Ironically, your email arrived in my in-box just as I was taking a break
from analysing the results of an online, un-moderated usability test.

I don't use them all that often but do so routinely when I'm doing a
measurement evaluation of an established web presence. Here in the UK, we
have www.usabilityexchange.com They offer a large panel of users with
disabilities. I find that it's handy to get a chunk of disabled participants
doing the same (or as similar as I can make them) tasks as I'm running with
the face-to-face participants.

The remote participants are using their own technologies in their usual
environment, which is a helpful further insight compared to any disabled
participants that I can catch for my face-to-face but who then have to use
my technology in my environment.

As with the last time I tried this, I find myself turning to the comments
made by the remote participants quite often as I write the report. It
appeals to me that it's the actual words typed by the participant in their
own time.

I wouldn't want to run the remote test on its own as indeed it can be a bit
misleading. For example, the remote participant might find the correct page
on the web site but that doesn't say that they understood it.

I also take your point that when using a panel like this, you don't know how
much direct interest that they have in the site that you're testing. As it
happens, this current job is a large government web site and the sort of
tasks that I have designed are things that might spring at you out of a blue
sky whether you're interested in them or not.

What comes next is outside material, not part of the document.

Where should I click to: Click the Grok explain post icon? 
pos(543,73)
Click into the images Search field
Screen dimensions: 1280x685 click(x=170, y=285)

For example, one task was about what you had to do with respect to this
particular bit of government after a bereavement. Obviously we were careful
to ensure that anyone who felt distress about the task didn't have to do it
(no one refused). One face-to-face participant and one remote participant
had in fact each been bereaved fairly recently, within the last year. Their
task experience was remarkably similar to the participants who had no
immediate personal interest in the task - my interpretation is that everyone
was able to empathise somewhat with the task.

For this evaluation, the remote panel has definitely added useful extra
insight (and some helpful extra numbers) at for not much extra cost:
Usability exchange charged me GBP 2500 (around USD 3500).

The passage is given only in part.